SHORT TASK 1 |
Retype the passage from the SPDX mailing list thread below, starting with "license based, and" and going on through "instead of GPL.".
SHORT TASK 2 |
Write a continuation of the SPDX mailing list thread on license fields below, picking up after its last sentence.

------ EXCERPT TO READ

Likely to be the common case I would guess, but since source may be "or"
license based, and someone selects one license explicitly - if we have a
way to discover it, we should reflect it. Example I'm thinking of is
dual licensed library GPL and BSD. If statically bound, quite a
difference whether the library has been build with intention to be BSD
instead of GPL.


Peter
openlogic.com
_______________________________________________
Spdx-tech mailing list
Spdx-tech@...
https://fossbazaar.org/mailman/listinfo/spdx-tech

_______________________________________________
Spdx-tech mailing list
Spdx-tech@...
https://fossbazaar.org/mailman/listinfo/spdx-tech


Gary O'Neall
 

I completely agree that trying to interpret and represent the interaction
of licenses should be outside the scope of SPDX 1.0. There are two
reasons for this:
1. It can be rather complex to represent the complete analysis since the
interaction may depend on the usage of a specific component and we have
already decided (early on) not to include usage information in SPDX 1.0
2. The license interaction analysis may require legal interpretation of
some of the license clauses

It still may make sense, however, to have a way of representing when there
is an explicit license declaration in a file. We could go back to only
capturing explicit licenses and not including any inferred licenses, but
we would loose some analysis information which would be very nice to
convey.

BTW - when I think about the detected and inferred licenses, I am not
thinking as much about license interactions as much as capturing a clear
intent by the author to license a file under a particular license. For
example, if an author (or copyright owner) has a file in a directory
stating all files in this directory are under a particular license and the
files within that directory have the same copyright and no conflicting
information.


Gary

I am starting to the that the interaction of licenses is too intricate
for use to support using multiple fields. It seems like you could
easily end up with conjunctions and disjunctions between the licenses
in the detect, declared and inferred licensing information.

Perhaps we should collapse those three fields in to a single field.
Doing so would allow the complete licensing information for a
file/package to be represented in a clear, precise and explicit way.

------------
------ RAW DATA

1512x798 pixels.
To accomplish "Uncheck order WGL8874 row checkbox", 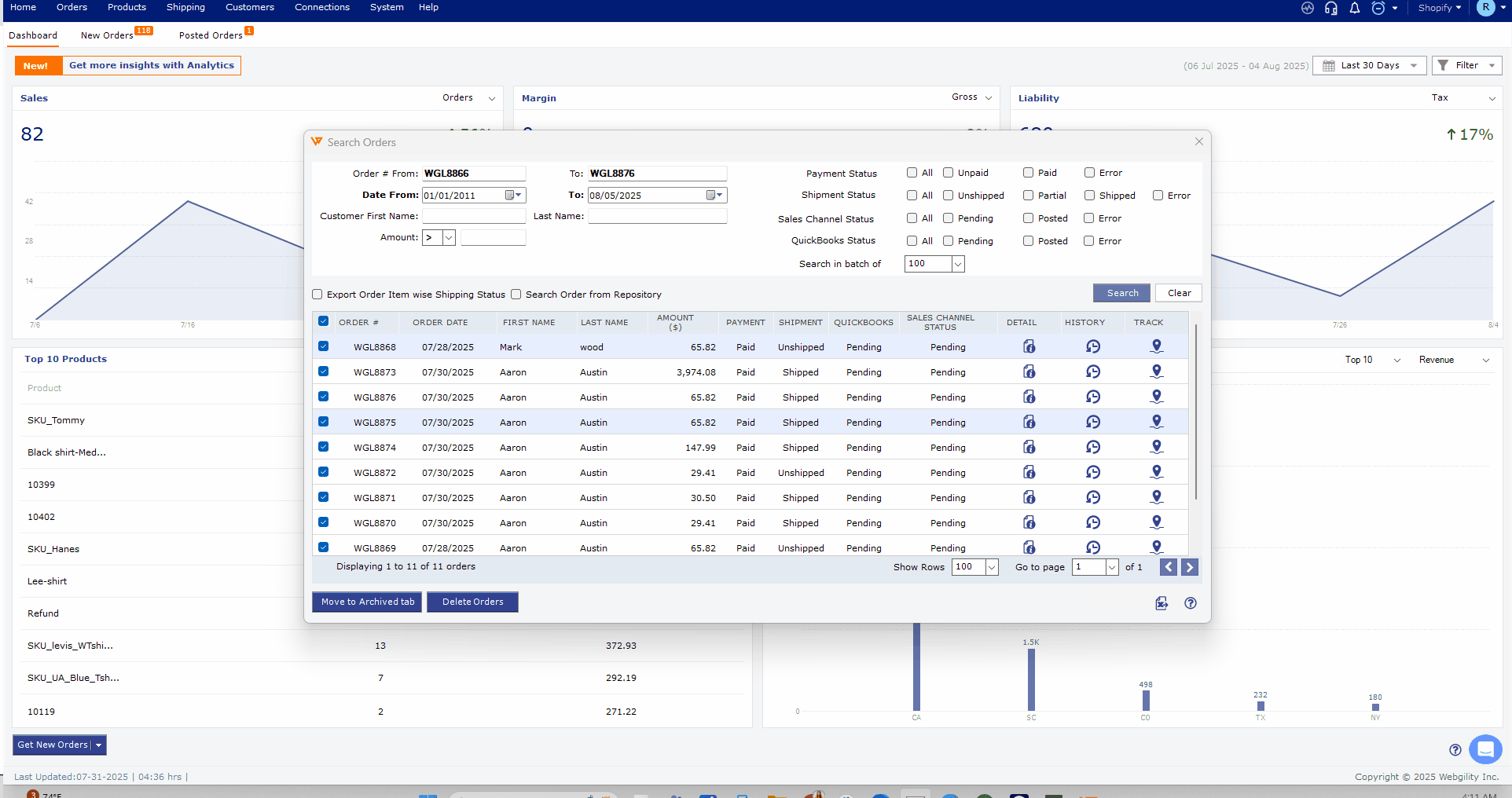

------------

EXPECTED OUTPUT 1 |
license based, and someone selects one license explicitly - if we have a
way to discover it, we should reflect it. Example I'm thinking of is
dual licensed library GPL and BSD. If statically bound, quite a
difference whether the library has been build with intention to be BSD
instead of GPL.

EXPECTED OUTPUT 2 |
Is distinguishing the mechanism by which a license was discovered
required for spdx version 1? If so we could provide a way to describe
how licenses where discovered that is separate from the complete
license information. If not we could save ourselves the work at delay
that feature until version 2.

Peter
openlogic.com

On Thu, Jan 6, 2011 at 10:06 AM, Kate Stewart
<kate.stewart@...> wrote:
On Thu, 2011-01-06 at 09:25 -0700, Peter Williams wrote:
Consider the situation where a supplier that wants to provide an
library as an object file and the headers and a purchaser would like
to get package and license information for that library in spdx
format.  Or the situation where a developer downloads a binary
distribution of an open source project and would like get package and
license information for that library in spdx format for the
corporate/project governance processes.

Clearly there are not going to be copyright notices/license
declarations in most object files.  However, object files have
significant licensing implications for their users.  (For example, if
the source from which it is was built was gpl -- either intentionally,
or because it included some other gpl code.)
True.   There are some cases though where a scan of the binary reveals
the copyright/license in the comments (made so explicitly by the build
system) "od filename | grep" is your friend here.

Should the spdx file for a "binary" package show the license
information of an object file as the union of the license information
for all the source file used to create the object file?
Not necessarily - since sometimes the binary is build with the selection
of a specific license in mind.

Since a binary is one file, the use of the inferred license field we've
been talking about might be appropriate here as well.

And do we
expect that the package license information for a "binary" package
would be the same as the license information for the "source" package
from which the binary is built?
Likely to be the common case I would guess, but since source may be "or"
license based, and someone selects one license explicitly - if we have a
way to discover it, we should reflect it.   Example I'm thinking of is
dual licensed library GPL and BSD.  If statically bound, quite a
difference whether the library has been build with intention to be BSD
instead of GPL.


Peter
openlogic.com
_______________________________________________
Spdx-tech mailing list
Spdx-tech@...
https://fossbazaar.org/mailman/listinfo/spdx-tech

_______________________________________________
Spdx-tech mailing list
Spdx-tech@...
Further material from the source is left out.